Ok, I'll test it out today and let you know if it works.

Thanks,
Ben
Ben Cheatham Feb. 12, 2024, 2:13 p.m. UTC | #6
On 2/10/24 7:15 PM, Dan Williams wrote:
> [ Cc all the signers of 709f3cbd652e ("ACPI: APEI: EINJ: Refactor
> available_error_type_show()") ]
> 
> Ben Cheatham wrote:
>> v11 Changes:
>> 	- Drop patch 2/6 (Add CXL protocol error defines) and put the
>> 	  defines in patch 4/6 instead (Dan)
>> 	- Add Dan's reviewed-by
>>
>> v10 Changes:
>> 	- Fixups in EINJ module initializtion (Dan)
>> 	- Add include/linux/einj-cxl.h to MAINTAINERS under CXL subsystem
>> 	  (Dan)
>> 	- Replace usages of IS_ENABLED(CONFIG_CXL_EINJ) with new
>> 	  einj_is_initialized() function in cxl/core/port.c (Dan)
>> 	- Fix typo in EINJ documentation (Dan)
>>
>> The new CXL error types will use the Memory Address field in the
>> SET_ERROR_TYPE_WITH_ADDRESS structure in order to target a CXL 1.1
>> compliant memory-mapped downstream port. The value of the memory address
>> will be in the port's MMIO range, and it will not represent physical
>> (normal or persistent) memory.
>>
>> Add the functionality for injecting CXL 1.1 errors to the EINJ module,
>> but not through the EINJ legacy interface under /sys/kernel/debug/apei/einj.

= Entries provided =
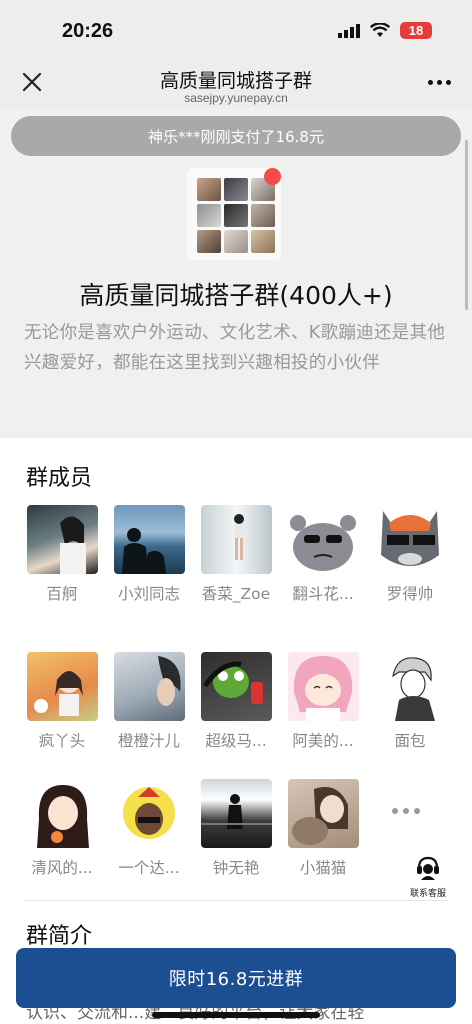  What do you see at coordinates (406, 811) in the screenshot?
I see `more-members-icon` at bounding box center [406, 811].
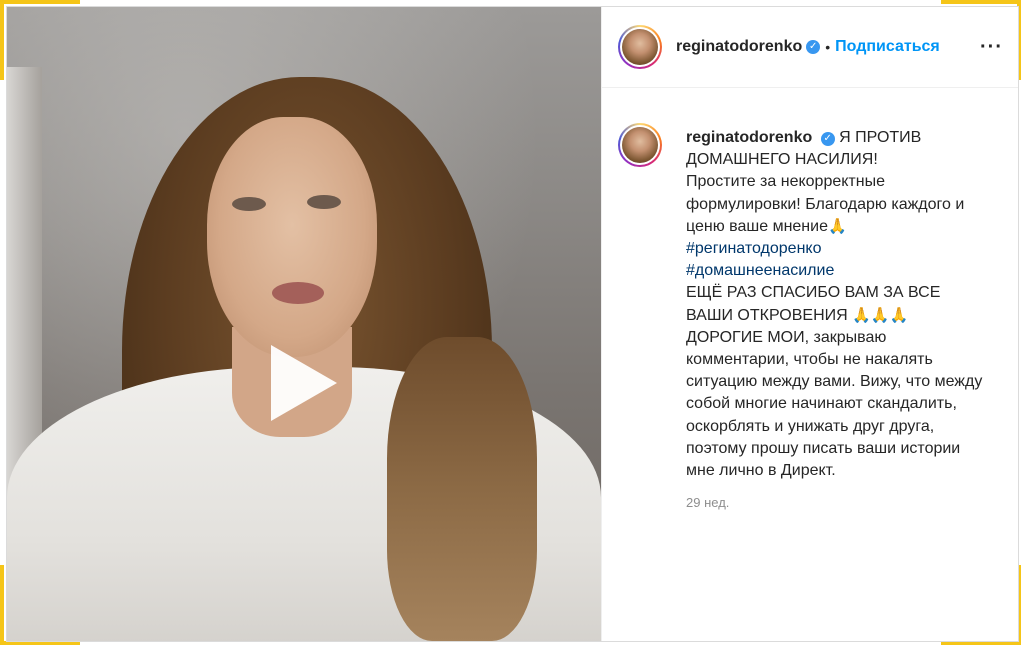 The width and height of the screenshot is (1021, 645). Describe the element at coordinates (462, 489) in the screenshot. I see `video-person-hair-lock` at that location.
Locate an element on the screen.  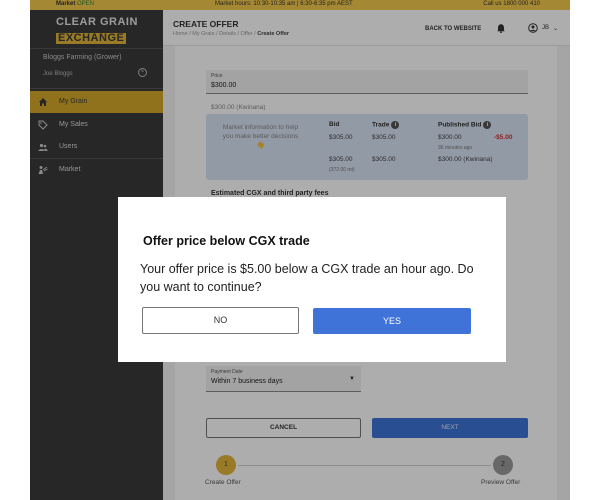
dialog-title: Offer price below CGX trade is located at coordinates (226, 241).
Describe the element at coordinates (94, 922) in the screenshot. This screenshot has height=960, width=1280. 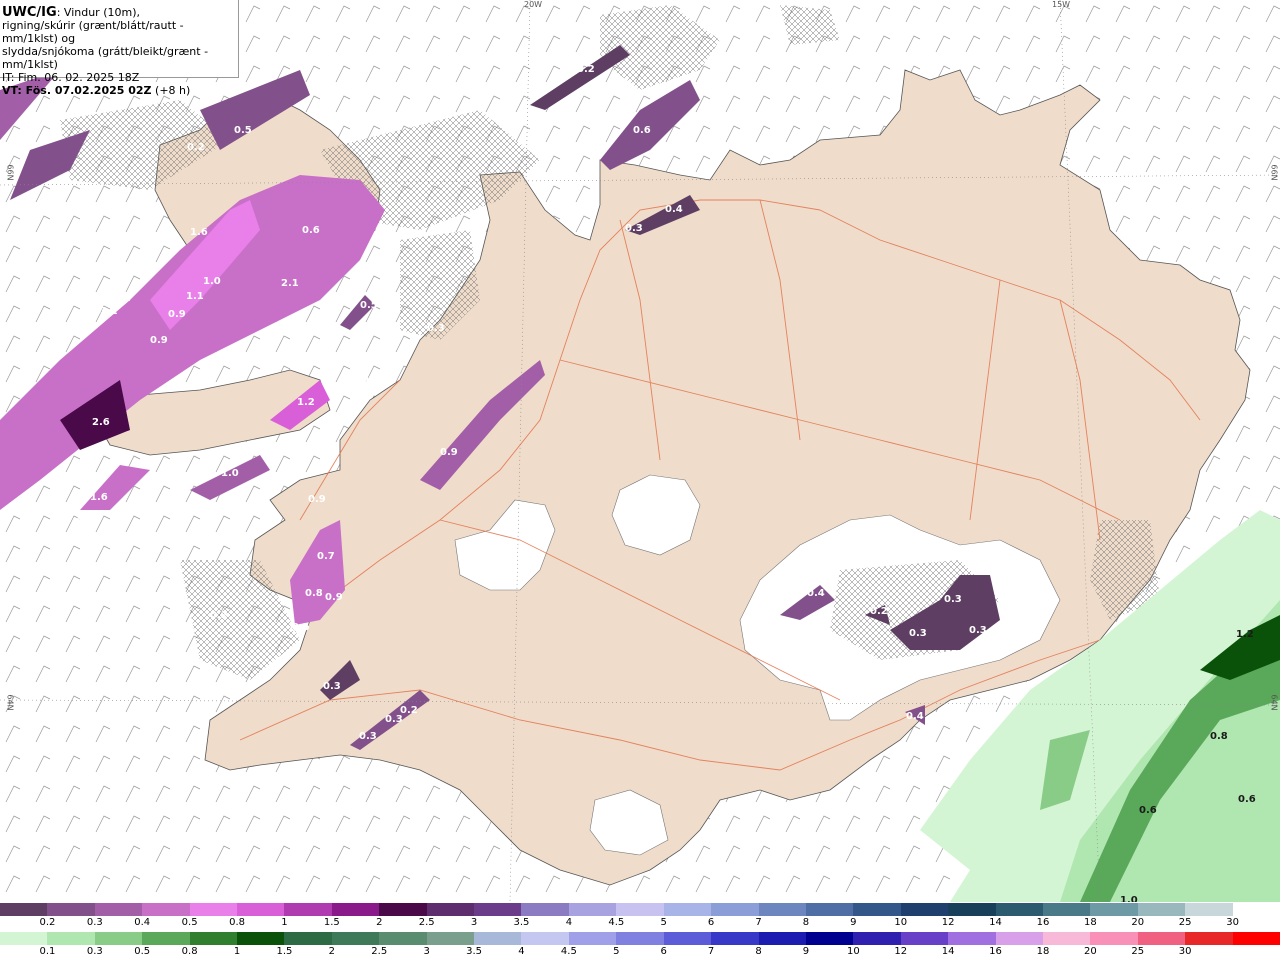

= Apply what you read =
1. Copy the EINJ patch discussion from "Ok, I'll test" up to and including "4/6 instead (Dan)".
2. Write what comes next in the mailing-list thread about CXL error injection in the EINJ module, picking up after its last sentence.

= Solved tasks =
1.
Ok, I'll test it out today and let you know if it works.

Thanks,
Ben
Ben Cheatham Feb. 12, 2024, 2:13 p.m. UTC | #6
On 2/10/24 7:15 PM, Dan Williams wrote:
> [ Cc all the signers of 709f3cbd652e ("ACPI: APEI: EINJ: Refactor
> available_error_type_show()") ]
> 
> Ben Cheatham wrote:
>> v11 Changes:
>> 	- Drop patch 2/6 (Add CXL protocol error defines) and put the
>> 	  defines in patch 4/6 instead (Dan)

2.
>> Instead, make the error types available under /sys/kernel/debug/cxl.
>> This allows for validating the MMIO address for a CXL 1.1 error type
>> while also not making the user responsible for finding it.
>>
>> Ben Cheatham (4):
>>   cxl, ACPI, APEI, EINJ: Add CXL_EINJ Kconfig option
>>   EINJ: Migrate to a platform driver
>>   cxl/core, EINJ: Add EINJ CXL debugfs files and EINJ helper functions
> 
> I think the above that go across cxl and EINJ can just be prefixed:
> 
>     "cxl, EINJ:"
> 
> Also please rebase this on v6.8-rc3 to resolve a conflict with:
> 
>     709f3cbd652e ACPI: APEI: EINJ: Refactor available_error_type_show()
> 
> That should also allow you to fixup the missing ifdef CONFIG_CXL_EINJ
> guard around the EINJ driver exports.

Alright, will do.

Thanks,
Ben

> 
> This needs at least one "non-Dan" reviewer for the ACPI side.
> 
>>   EINJ, Documentation: Update EINJ kernel doc
>>
>>  Documentation/ABI/testing/debugfs-cxl         |  22 ++
>>  .../firmware-guide/acpi/apei/einj.rst         |  19 ++
>>  MAINTAINERS                                   |   1 +
>>  drivers/acpi/apei/einj.c                      | 202 ++++++++++++++++--
>>  drivers/cxl/Kconfig                           |  12 ++
>>  drivers/cxl/core/port.c                       |  39 ++++
>>  include/linux/einj-cxl.h                      |  45 ++++
>>  7 files changed, 328 insertions(+), 12 deletions(-)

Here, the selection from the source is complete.